[Entries taken from a collection]
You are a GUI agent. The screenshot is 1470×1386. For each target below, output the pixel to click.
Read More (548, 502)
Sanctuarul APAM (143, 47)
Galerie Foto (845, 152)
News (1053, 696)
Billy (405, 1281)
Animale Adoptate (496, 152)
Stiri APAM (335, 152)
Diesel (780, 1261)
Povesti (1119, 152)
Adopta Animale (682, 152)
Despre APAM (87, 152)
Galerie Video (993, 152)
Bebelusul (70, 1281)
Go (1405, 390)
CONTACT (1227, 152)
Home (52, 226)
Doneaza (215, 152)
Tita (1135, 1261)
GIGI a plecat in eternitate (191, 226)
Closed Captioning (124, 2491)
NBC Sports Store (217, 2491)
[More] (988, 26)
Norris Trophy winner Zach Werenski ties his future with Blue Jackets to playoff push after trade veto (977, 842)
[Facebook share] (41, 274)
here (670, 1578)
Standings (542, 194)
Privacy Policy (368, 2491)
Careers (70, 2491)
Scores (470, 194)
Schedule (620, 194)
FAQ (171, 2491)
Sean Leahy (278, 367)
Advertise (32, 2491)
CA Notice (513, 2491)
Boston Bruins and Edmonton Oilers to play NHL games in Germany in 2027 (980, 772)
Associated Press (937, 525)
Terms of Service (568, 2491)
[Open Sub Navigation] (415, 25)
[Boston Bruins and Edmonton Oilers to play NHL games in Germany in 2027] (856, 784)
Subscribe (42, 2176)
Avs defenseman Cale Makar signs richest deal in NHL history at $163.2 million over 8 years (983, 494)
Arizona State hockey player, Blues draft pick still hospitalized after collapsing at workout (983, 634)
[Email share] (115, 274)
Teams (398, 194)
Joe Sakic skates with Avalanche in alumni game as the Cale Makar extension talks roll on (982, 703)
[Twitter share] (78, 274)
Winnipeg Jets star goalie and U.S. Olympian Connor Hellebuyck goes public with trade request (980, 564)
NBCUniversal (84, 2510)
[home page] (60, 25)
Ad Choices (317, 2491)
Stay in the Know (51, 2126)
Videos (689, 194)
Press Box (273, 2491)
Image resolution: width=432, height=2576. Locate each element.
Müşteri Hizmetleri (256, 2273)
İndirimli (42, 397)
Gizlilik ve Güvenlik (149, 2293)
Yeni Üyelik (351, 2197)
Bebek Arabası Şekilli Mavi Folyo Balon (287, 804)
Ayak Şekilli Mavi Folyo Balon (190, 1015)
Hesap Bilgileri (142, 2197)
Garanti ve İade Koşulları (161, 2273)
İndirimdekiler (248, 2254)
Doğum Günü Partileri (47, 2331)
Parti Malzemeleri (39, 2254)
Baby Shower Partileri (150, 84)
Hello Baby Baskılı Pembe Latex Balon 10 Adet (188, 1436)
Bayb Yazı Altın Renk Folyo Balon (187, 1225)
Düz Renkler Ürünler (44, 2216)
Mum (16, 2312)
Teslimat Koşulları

- _Task brief_
Could you copy exactly the lines from the first line of the records above through the line containing "[More] (988, 26)", both included, and nothing else?

- _Task response_
You are a GUI agent. The screenshot is 1470×1386. For each target below, output the pixel to click.
Read More (548, 502)
Sanctuarul APAM (143, 47)
Galerie Foto (845, 152)
News (1053, 696)
Billy (405, 1281)
Animale Adoptate (496, 152)
Stiri APAM (335, 152)
Diesel (780, 1261)
Povesti (1119, 152)
Adopta Animale (682, 152)
Despre APAM (87, 152)
Galerie Video (993, 152)
Bebelusul (70, 1281)
Go (1405, 390)
CONTACT (1227, 152)
Home (52, 226)
Doneaza (215, 152)
Tita (1135, 1261)
GIGI a plecat in eternitate (191, 226)
Closed Captioning (124, 2491)
NBC Sports Store (217, 2491)
[More] (988, 26)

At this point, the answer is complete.